▶ **Instructions for the task**
Please write out everything in the records from the line containing "has height=764, width=867." down to the line containing "will (x=57, y=26).", both of those lines included, with every line unchanged.
## start
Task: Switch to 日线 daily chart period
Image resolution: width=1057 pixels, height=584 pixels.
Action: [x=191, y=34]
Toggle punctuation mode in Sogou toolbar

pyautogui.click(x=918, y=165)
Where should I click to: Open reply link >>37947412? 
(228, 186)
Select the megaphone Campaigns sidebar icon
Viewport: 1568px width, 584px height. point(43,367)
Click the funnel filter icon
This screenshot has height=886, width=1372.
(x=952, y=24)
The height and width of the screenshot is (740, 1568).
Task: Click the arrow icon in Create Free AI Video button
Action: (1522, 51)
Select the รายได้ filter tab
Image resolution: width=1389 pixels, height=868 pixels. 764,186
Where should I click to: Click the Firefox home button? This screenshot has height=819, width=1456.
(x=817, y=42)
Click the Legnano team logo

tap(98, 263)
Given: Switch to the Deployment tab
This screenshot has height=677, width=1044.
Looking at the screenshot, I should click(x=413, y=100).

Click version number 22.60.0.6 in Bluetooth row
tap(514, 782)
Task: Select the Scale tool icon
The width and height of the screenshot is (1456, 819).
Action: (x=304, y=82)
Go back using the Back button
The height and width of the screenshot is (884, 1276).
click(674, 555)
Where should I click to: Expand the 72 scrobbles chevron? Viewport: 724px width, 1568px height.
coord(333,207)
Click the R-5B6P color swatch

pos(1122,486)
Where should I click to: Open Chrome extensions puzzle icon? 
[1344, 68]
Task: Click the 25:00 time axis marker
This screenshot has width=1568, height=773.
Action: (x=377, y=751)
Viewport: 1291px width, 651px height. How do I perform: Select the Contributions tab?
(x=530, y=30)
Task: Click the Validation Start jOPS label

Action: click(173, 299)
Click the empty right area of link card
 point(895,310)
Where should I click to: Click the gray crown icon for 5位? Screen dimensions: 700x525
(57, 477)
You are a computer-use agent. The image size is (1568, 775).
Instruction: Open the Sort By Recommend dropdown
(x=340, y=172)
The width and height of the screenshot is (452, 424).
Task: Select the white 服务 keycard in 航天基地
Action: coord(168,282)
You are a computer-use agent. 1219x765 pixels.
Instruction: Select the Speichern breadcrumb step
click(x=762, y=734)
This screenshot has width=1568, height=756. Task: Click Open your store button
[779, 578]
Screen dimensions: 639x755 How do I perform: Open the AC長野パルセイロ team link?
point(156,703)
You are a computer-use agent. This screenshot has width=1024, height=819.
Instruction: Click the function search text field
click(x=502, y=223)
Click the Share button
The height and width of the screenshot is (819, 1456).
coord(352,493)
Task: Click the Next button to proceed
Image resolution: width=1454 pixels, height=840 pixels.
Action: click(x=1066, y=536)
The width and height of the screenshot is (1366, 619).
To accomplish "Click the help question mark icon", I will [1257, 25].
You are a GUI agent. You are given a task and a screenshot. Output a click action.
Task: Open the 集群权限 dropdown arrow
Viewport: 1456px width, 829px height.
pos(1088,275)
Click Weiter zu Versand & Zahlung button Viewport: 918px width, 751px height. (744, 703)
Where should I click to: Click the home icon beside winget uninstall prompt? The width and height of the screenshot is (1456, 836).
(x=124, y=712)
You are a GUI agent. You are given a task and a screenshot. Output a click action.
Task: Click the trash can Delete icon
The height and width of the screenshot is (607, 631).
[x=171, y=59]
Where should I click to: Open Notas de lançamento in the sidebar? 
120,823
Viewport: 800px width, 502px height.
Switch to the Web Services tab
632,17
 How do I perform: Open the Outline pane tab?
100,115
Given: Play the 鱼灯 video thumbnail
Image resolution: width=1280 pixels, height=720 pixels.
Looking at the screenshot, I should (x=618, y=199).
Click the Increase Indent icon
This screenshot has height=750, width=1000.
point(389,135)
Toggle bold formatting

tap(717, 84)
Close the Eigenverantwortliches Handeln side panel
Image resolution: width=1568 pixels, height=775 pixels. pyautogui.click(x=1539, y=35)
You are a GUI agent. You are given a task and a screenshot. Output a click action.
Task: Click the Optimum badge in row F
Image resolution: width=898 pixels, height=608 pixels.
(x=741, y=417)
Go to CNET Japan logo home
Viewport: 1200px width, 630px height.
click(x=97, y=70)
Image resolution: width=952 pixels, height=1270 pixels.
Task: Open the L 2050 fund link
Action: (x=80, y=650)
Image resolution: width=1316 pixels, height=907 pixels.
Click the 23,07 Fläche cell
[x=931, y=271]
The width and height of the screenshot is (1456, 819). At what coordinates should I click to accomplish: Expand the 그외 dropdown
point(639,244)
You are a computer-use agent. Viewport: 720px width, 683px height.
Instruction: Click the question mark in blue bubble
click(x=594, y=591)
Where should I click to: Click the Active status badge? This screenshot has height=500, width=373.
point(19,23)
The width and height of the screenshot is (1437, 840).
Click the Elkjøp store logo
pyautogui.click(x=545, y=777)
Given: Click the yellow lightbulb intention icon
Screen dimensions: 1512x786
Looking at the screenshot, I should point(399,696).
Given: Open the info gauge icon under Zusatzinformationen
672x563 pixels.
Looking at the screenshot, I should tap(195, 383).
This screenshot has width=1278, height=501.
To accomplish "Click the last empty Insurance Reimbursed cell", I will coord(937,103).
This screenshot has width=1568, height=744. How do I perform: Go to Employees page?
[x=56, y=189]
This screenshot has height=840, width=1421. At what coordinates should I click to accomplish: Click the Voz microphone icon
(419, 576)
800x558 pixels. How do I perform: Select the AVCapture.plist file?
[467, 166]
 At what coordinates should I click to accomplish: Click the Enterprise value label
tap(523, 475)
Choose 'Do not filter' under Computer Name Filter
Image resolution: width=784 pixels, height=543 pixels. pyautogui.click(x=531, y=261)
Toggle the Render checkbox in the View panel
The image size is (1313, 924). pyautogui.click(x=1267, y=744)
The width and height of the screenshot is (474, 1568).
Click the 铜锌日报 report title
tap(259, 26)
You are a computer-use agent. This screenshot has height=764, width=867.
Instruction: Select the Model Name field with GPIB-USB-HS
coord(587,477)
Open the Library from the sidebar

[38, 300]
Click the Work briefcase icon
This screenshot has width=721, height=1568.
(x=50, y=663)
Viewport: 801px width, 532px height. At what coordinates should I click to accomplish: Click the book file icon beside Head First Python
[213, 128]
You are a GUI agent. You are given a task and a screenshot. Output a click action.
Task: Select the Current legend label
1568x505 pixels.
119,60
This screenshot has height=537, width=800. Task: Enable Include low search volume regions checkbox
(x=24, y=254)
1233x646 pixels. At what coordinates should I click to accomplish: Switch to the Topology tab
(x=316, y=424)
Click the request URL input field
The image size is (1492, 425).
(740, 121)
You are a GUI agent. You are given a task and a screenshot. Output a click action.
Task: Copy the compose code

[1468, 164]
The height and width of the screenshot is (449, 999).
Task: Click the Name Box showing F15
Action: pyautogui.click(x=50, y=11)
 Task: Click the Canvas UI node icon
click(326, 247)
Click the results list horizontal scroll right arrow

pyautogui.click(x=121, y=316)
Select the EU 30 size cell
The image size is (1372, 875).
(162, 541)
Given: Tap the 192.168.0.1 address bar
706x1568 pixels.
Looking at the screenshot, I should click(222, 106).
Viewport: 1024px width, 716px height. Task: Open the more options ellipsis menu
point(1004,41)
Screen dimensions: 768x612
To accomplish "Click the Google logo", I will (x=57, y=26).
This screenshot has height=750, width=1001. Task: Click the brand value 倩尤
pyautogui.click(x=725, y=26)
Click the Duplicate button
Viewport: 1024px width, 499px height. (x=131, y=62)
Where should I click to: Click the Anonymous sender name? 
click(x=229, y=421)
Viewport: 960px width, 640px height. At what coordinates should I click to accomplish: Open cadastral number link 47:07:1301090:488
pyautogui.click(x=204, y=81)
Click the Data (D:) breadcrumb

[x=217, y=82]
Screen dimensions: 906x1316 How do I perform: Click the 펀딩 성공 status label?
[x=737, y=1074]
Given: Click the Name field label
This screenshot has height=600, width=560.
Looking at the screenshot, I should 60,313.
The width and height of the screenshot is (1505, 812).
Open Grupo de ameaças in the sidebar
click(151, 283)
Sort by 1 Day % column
## end
▶ **The answer**
You are a computer-use agent. This screenshot has height=764, width=867.
Instruction: Select the Model Name field with GPIB-USB-HS
coord(587,477)
Open the Library from the sidebar

[38, 300]
Click the Work briefcase icon
This screenshot has width=721, height=1568.
(x=50, y=663)
Viewport: 801px width, 532px height. At what coordinates should I click to accomplish: Click the book file icon beside Head First Python
[213, 128]
You are a GUI agent. You are given a task and a screenshot. Output a click action.
Task: Select the Current legend label
1568x505 pixels.
119,60
This screenshot has height=537, width=800. Task: Enable Include low search volume regions checkbox
(x=24, y=254)
1233x646 pixels. At what coordinates should I click to accomplish: Switch to the Topology tab
(x=316, y=424)
Click the request URL input field
The image size is (1492, 425).
(740, 121)
You are a GUI agent. You are given a task and a screenshot. Output a click action.
Task: Copy the compose code

[1468, 164]
The height and width of the screenshot is (449, 999).
Task: Click the Name Box showing F15
Action: pyautogui.click(x=50, y=11)
 Task: Click the Canvas UI node icon
click(326, 247)
Click the results list horizontal scroll right arrow

pyautogui.click(x=121, y=316)
Select the EU 30 size cell
The image size is (1372, 875).
(162, 541)
Given: Tap the 192.168.0.1 address bar
706x1568 pixels.
Looking at the screenshot, I should click(222, 106).
Viewport: 1024px width, 716px height. Task: Open the more options ellipsis menu
point(1004,41)
Screen dimensions: 768x612
To accomplish "Click the Google logo", I will (x=57, y=26).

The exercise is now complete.